HM Revenue and Customs carries out most employer compliance checks because it has identified a specific risk or because its automated risk assessment produces a score above a set limit. The purpose of the compliance check is to address the risks, identify inaccuracies and collect any additional liabilities.
It is known that HMRC are currently targeting dental professionals because of specific risks they have identified within the industry. Other employers are selected for compliance checks entirely at random. The review carried out by HMRC covers the range of employer obligations, procedures, payroll operations and items appropriate for inclusion on forms P11D, returns of expenses payments and benefits. It will also include a detailed check of the employment status of any self-employed workers and this is particularly relevant with regard to locum work and dental hygienists.
An HMRC visit
Most employer compliance reviews consist of a prearranged visit from HMRC officers to see how a business operates, talk to the relevant people and examine the business records. Relevant people would include a director/the owner or partners and other staff involved with payroll and employer processes.
HMRC would prefer the review to take place at your business premises. However, if your business records were kept elsewhere, for example, at your accountant’s office, then it would be fine for the review to take place wherever your business records are normally kept. HMRC must not visit a person’s home unless they are invited, or if the home (or parts of it) is also the business premises.
If HMRC suspects that you are not dealing with a particular aspect accurately, they may carry out an ‘intervention’ rather than a full employer compliance review. In this case, they may handle the matter by correspondence.
Sometimes HMRC feels it is necessary to carry out an inspection without prior notice. This could happen if you have been uncooperative in arranging a date for the visit or if they believe that prior notice might result in the concealment of records, assets or business activity.
HMRC conduct most compliance checks in an informal way, but they would use their legal information and inspection powers if you were uncooperative with their review or caused unreasonable delay.
Joint reviews and inspections
In the past, HMRC conducted employer compliance reviews in isolation and normally only two of their officers would carry out the review. However, more recently, HMRC has started to carry out joint inspections. For example, both a VAT and an employment taxes inspector may visit at the same time to carry out a joint review. Although HMRC must make it quite clear to you at the start if a joint inspection is to take place, it can be a frightening experience to have several HMRC officers from various disciplines descending on your business premises.

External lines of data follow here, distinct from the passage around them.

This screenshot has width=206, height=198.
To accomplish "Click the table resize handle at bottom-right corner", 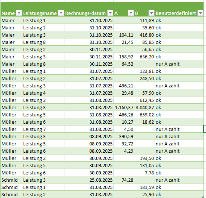I will click(x=203, y=197).
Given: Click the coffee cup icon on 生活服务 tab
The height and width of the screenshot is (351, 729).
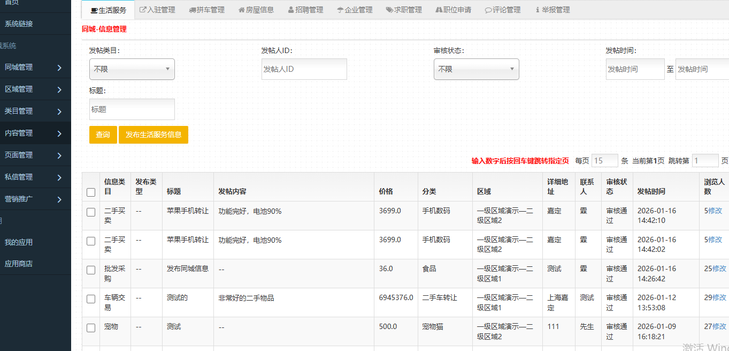Looking at the screenshot, I should 94,10.
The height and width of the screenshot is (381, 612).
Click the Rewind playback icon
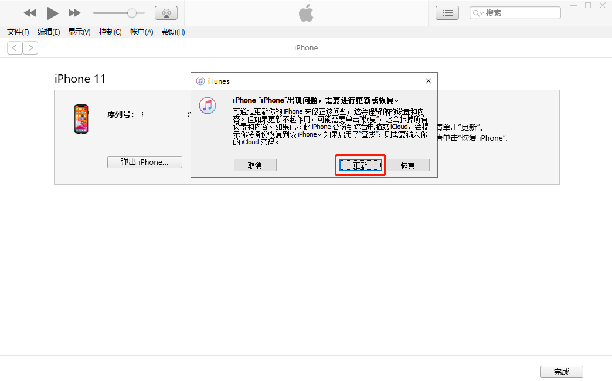coord(29,12)
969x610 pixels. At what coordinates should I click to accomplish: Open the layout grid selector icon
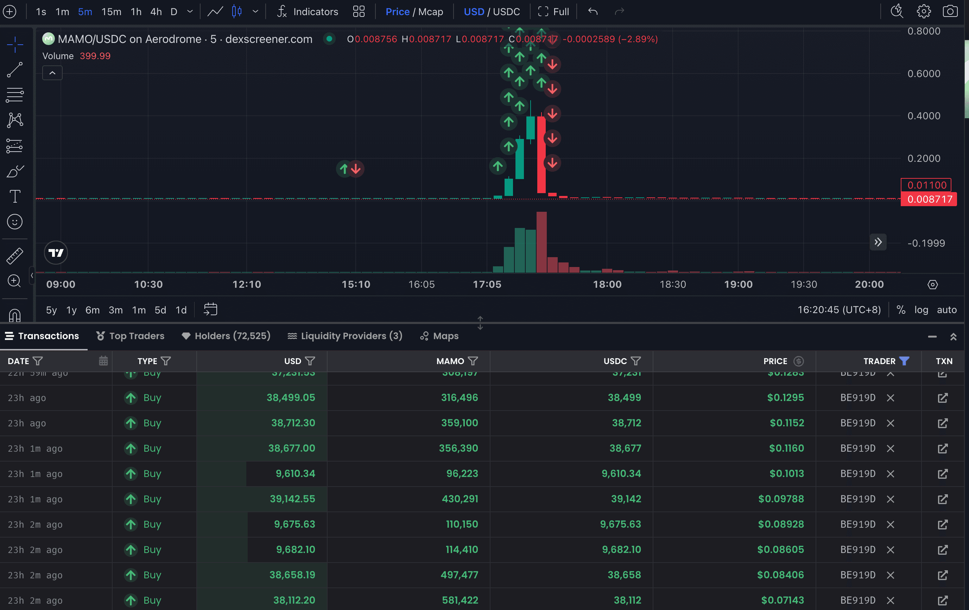[x=359, y=11]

What’s expected by HMRC? If you use a computer payroll package, HMRC may ask for copies of those records on disc in advance of a meeting. They would carry out sample checks of those records prior to seeing you.

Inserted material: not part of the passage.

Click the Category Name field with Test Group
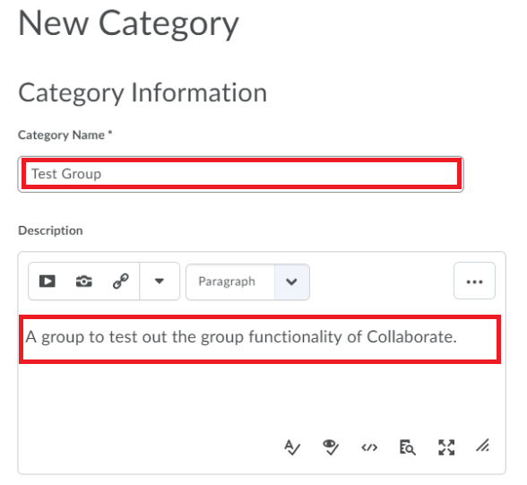Image resolution: width=527 pixels, height=485 pixels. point(240,174)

At the visit, HMRC officers would talk to relevant staff and then examine the business records to check they are accurate and comply with obligations. They would then talk to relevant staff again to discuss their findings. We are aware that specific risks identified by HMRC with regard to dental practices are as follows:
- Employment status of locums and hygienists engaged as self-employed.
- Travel and subsistence expenses.
- Free dental treatment for staff.
- Cosmetic work and VAT implications.
- Nurses’ General Dental Council subscription fees and form P11D entries.
HMRC officers might also ask for a brief tour of the business premises and assets, which you may refuse, particularly if it would disrupt business operations at the time.
If additional liabilities result from inaccuracies, HMRC may ask for a payment on account of the liabilities on the day of the review but they would calculate the full liabilities on their return to the office.
What happens next? HMRC would send you a letter detailing any inaccuracies they found and enclosing calculations of any additional liabilities to tax and NIC. They would ask for your agreement to their figures.
It is important to understand that HMRC holds the employer responsible for the additional liabilities even though they may relate to individual employees. The fact that the employer would be paying employees’ liability is an employee benefit and taxable in its own right. For this reason, some of the liabilities would be ‘grossed up’ to account for the liability on this additional benefit.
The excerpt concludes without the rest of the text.